### Text segment
B.Prevalence of VHD increases in individuals older than 65 years of age, particularly in those with aortic stenosis (AS) or MR. More than 33% of those older than age 75 have moderate to severe VHD.
C.AS is the leading cause of clinically significant VHD in geriatric patients (prevalence of 2%–9%).
D.Acute aortic regurgitation (AR) is a rare and life-threatening condition. Chronic AR is common in geriatric patients (prevalence of 20%–30% in geriatric patients).
E.MS is more common in females as compared to males and usually occurs because of rheumatic heart disease (97%).
1.MS caused by rheumatic heart disease typically presents in the fourth or fifth decade but can occur in individuals older than age 65 years.
2.Only 60% of patients with MS secondary to rheumatic heart disease can recall a previous history of the infection.
3.Among geriatric patients with non-rheumatic heart disease-related MS, the etiology is typically because of age-related calcifications that narrow the valve.
F.MR occurs equally in males and females, with a prevalence of 2%.
1.Most common cause of MR is MVP.
2.MVP can be spontaneous or genetically linked.

Stored data entries:

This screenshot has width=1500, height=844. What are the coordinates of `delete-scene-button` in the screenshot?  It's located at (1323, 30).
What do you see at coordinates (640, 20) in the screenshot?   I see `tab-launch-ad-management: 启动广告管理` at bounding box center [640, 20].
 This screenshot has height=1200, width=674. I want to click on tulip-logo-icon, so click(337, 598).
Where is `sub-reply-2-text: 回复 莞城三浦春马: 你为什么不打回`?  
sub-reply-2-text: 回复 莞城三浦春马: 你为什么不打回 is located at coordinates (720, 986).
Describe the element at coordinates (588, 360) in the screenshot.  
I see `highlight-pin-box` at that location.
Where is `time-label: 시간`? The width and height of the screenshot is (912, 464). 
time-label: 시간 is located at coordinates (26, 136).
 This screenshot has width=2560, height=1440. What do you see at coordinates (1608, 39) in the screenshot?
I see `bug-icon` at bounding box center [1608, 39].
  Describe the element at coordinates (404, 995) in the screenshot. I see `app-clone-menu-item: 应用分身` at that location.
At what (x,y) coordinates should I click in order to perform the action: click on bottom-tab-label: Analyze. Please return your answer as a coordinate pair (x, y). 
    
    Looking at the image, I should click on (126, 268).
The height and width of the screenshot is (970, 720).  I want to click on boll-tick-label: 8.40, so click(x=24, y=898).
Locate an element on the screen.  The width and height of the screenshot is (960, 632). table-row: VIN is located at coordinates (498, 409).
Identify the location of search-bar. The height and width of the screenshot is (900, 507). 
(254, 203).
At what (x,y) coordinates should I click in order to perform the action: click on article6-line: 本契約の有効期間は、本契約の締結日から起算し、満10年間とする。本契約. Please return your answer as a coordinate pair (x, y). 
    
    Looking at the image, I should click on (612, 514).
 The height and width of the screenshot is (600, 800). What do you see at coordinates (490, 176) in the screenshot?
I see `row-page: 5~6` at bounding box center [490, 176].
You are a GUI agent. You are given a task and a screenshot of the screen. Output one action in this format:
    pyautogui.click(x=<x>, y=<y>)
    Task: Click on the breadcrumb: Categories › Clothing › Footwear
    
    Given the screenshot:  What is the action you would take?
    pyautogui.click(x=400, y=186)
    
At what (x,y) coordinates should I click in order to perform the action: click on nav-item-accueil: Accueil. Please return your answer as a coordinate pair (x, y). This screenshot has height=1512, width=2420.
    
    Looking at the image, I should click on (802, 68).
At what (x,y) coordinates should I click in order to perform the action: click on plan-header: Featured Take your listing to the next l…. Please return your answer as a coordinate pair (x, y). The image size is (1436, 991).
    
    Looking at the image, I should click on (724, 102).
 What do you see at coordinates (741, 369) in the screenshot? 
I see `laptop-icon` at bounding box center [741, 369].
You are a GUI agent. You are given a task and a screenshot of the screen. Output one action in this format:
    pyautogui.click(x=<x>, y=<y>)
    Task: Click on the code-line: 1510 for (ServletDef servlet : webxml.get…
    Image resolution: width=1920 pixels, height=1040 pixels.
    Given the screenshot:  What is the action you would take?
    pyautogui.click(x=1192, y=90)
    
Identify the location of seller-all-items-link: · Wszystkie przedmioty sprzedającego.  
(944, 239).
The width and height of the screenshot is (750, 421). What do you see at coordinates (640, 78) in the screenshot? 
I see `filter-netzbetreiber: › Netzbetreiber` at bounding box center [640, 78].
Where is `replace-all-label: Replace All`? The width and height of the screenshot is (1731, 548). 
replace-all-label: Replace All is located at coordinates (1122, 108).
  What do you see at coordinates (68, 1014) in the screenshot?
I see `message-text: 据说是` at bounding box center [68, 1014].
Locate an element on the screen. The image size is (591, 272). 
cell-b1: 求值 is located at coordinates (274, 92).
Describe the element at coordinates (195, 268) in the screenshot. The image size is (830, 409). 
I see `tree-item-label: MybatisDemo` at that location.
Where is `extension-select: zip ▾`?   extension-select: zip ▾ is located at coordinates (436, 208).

### What is needed
Copy out the whole text on heart valve disease in older adults, found above the rows, word for word.

### Response to this task
B.Prevalence of VHD increases in individuals older than 65 years of age, particularly in those with aortic stenosis (AS) or MR. More than 33% of those older than age 75 have moderate to severe VHD.
C.AS is the leading cause of clinically significant VHD in geriatric patients (prevalence of 2%–9%).
D.Acute aortic regurgitation (AR) is a rare and life-threatening condition. Chronic AR is common in geriatric patients (prevalence of 20%–30% in geriatric patients).
E.MS is more common in females as compared to males and usually occurs because of rheumatic heart disease (97%).
1.MS caused by rheumatic heart disease typically presents in the fourth or fifth decade but can occur in individuals older than age 65 years.
2.Only 60% of patients with MS secondary to rheumatic heart disease can recall a previous history of the infection.
3.Among geriatric patients with non-rheumatic heart disease-related MS, the etiology is typically because of age-related calcifications that narrow the valve.
F.MR occurs equally in males and females, with a prevalence of 2%.
1.Most common cause of MR is MVP.
2.MVP can be spontaneous or genetically linked.